■ TEXT SECTION
[Start of Attachment]
Fast forward a couple of weeks and I finally felt like I was in the right place. My treatment team consisted of Mark Rossing, MD, Caitlin, Behavioral Specialist, and John, Therapist. What a combination of real life super heroes. I would sit across from them and wonder “how on earth could they be talking to me like I am a normal respectable adult?” They did it, they saw past my mental illness and they saw me. They saw my heart, my passion, and my fear. This is a combination of the most amazing people I have met. They wake up every day and drive in to treat a whole house of individuals just like myself. This is their choice, something drove them to these careers paths, and that something must be compassion. How else could you break through to someone who was convinced they were pure evil with no hope of ever smiling again? Dr. Rossing is by far the greatest psychiatrist I have ever encountered. He listened to me, he took the time to get to know me prior to making medication adjustments, and ensured that he explained the how and why to any of his decisions. I have a fear of taking pills and he doesn’t even realize how easy he made it for me. He spoke to me like I was an intelligent adult capable of understanding and just needed some guidance.

Caitlin and John- there couldn’t be a better collaboration. They didn’t give up, they challenged me. They didn’t allow me to just say I can’t or I don’t know; they evoked emotion from me. That is what we need to do to heal. They reminded me that there is life outside of OCD brain and it is a life worth living. Without providing reassurance in a detrimental way, they reminded me that my daughter was lucky to have a mother like me who cared so deeply and wanted to get better. Together they did ERP and DBT skills that have made me a better person.

Life since hasn’t been a smooth ride. I have had my difficulties. I have had bad days but thanks to the team at Rogers, I have the skills needed to get through these days. I stay in therapy with someone who specializes in OCD and see my psychiatrist for follow-ups. They haven’t had to do much as far as my OCD goes because the skills I learned at Rogers have been life changing.
[End of Attachment]
■ TASK INSTRUCTIONS
(a) List the members of the treatment team named in the account of treatment at Rogers, with the role given for each.
(b) Carry the account of treatment at Rogers forward from its final sentence.

■ PROVIDED INFORMATION
[Start of Attachment]
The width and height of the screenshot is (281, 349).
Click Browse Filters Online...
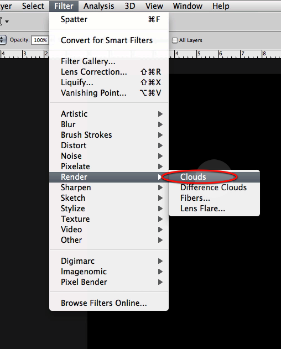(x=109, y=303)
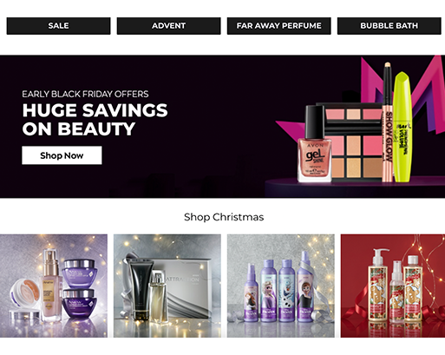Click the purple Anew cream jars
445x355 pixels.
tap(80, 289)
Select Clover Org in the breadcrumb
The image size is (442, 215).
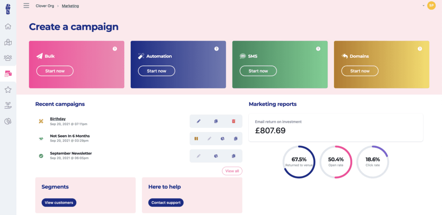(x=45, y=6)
[End of Attachment]
[Start of Attachment]
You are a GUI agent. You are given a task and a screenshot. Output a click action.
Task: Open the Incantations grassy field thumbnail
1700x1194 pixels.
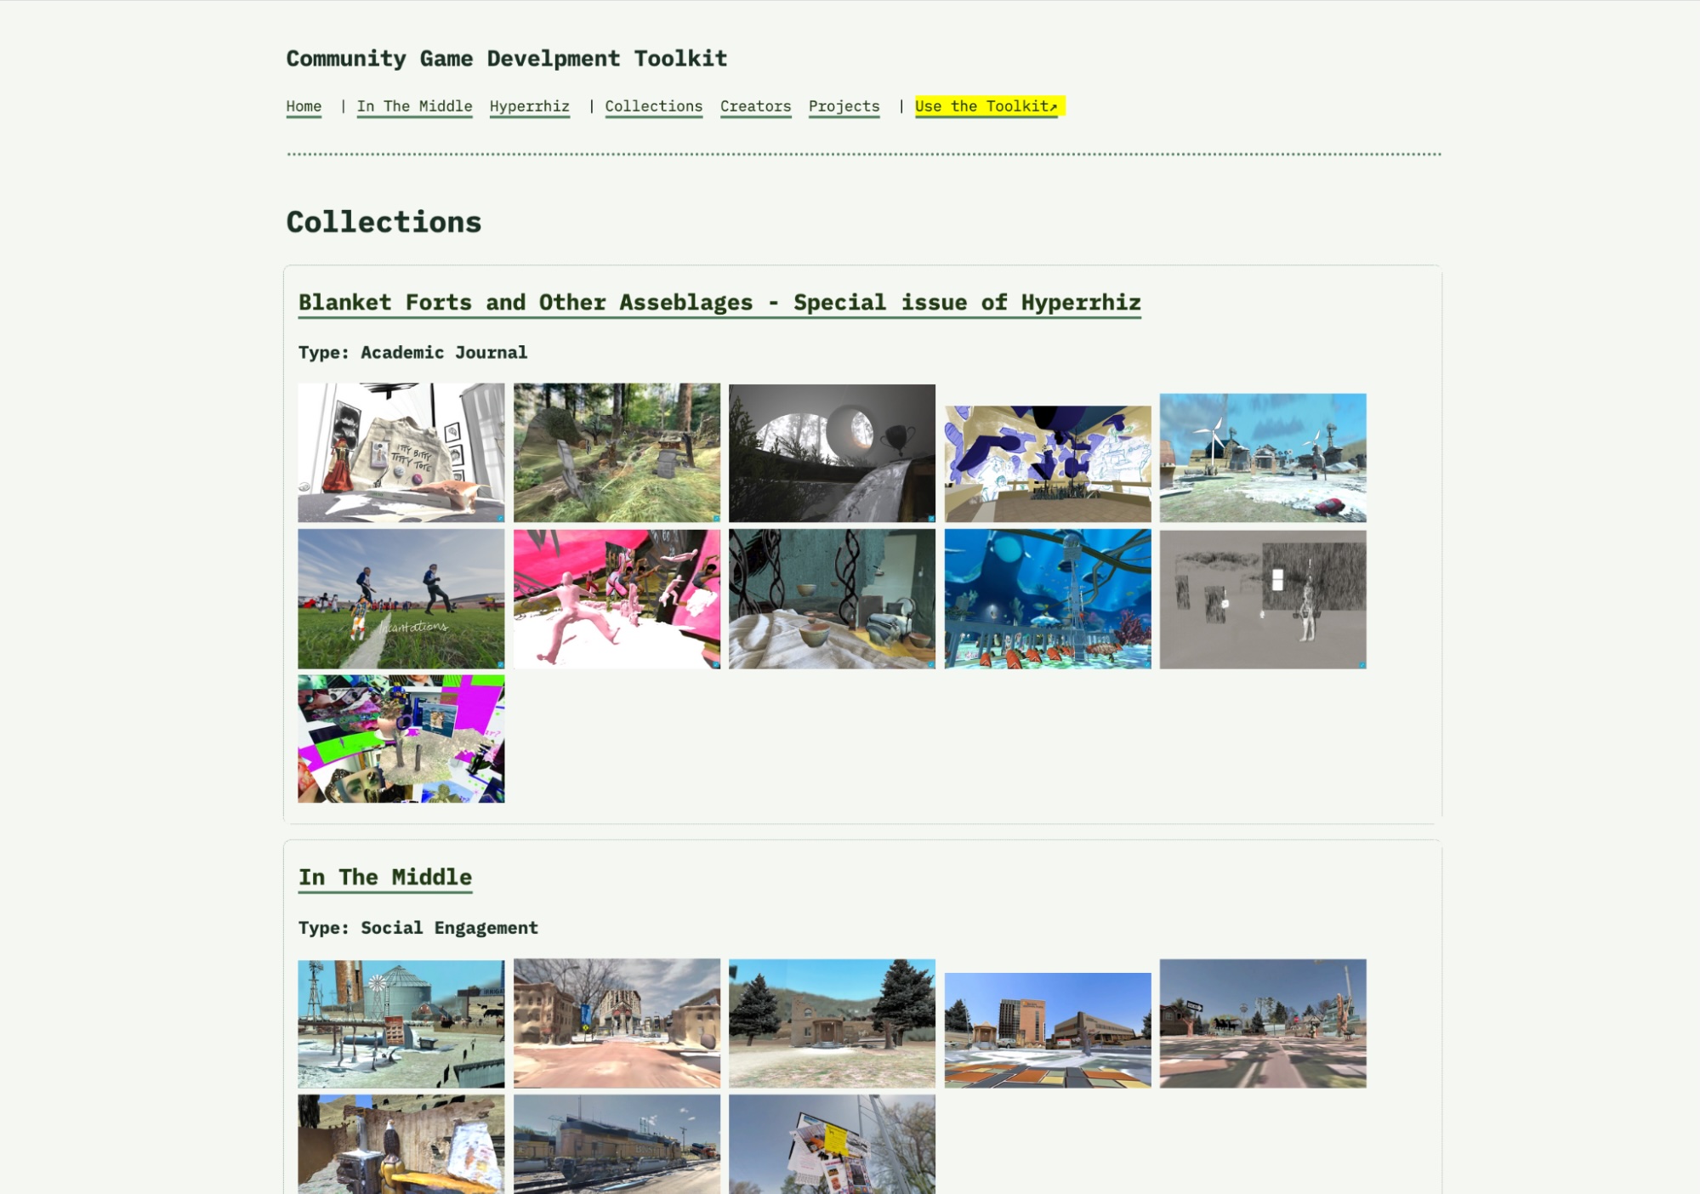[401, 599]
[End of Attachment]
[Start of Attachment]
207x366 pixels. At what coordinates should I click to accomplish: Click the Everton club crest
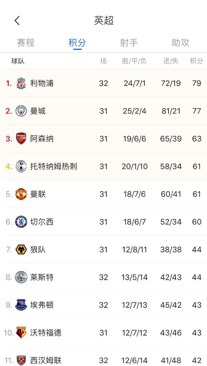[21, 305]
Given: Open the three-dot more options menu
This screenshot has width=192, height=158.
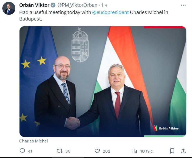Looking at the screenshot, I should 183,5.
[End of Attachment]
■ LIST OF ANSWERS
(a)
Mark Rossing, MD
Caitlin, Behavioral Specialist
John, Therapist

(b)
What I am doing now! I cannot wait to tell this, I am beyond excited! One of the big lessons I learned was behavioral activation and it works. I continued to force myself out of the house. Now I enjoy it again. I keep plans with friends and family, I have re-discovered my love for reading, I have a gym membership, and love spending time with my daughter. Caitlin would be so proud of the sleep overs! I am ten months into my new job with TMG as a Consultant Services Support Specialist. We are an IRIS Consultant Agency that collaborates with individuals who have developmental and/or physical disabilities as well as frail elders to help them self-navigate through the government program. I love my job. I got into volunteering for an organization called Santa’s Without Chimneys, but the volunteering I am most excited about is with NAMI Dane County (National Alliance on Mental Illness). It has always been my dream to be a mental health advocate and now I am living it.

I have become trained as a Lead Presenter and a Young Adult Presenter for End the Silence. I will be presenting in Middle and High Schools throughout Dane County and now Green County. In June, I will be training to become a Support Group Facilitator. Once that training is completed I will move on to train to be a teacher for family members of loved ones struggling with mental illnesses. I will bring my experience to the classroom and teach them how to interact with their loved ones, how to best get through to them, as well as their own self-care. As of January 22, 2018, I will be a junior in college. I am going for my Bachelors in Psychology with Lakeland University. Once I have obtained my Bachelors, I will be moving on to the graduate program. It is my dream to change lives like those at Rogers have for me.

I realize this wouldn’t have been successful without my hard work and dedication to getting better. However, I couldn’t have done it without out my phenomenal team of professionals. I owe my life to Rogers.

Thank you for giving me my life back as a young single mother with a passion for change!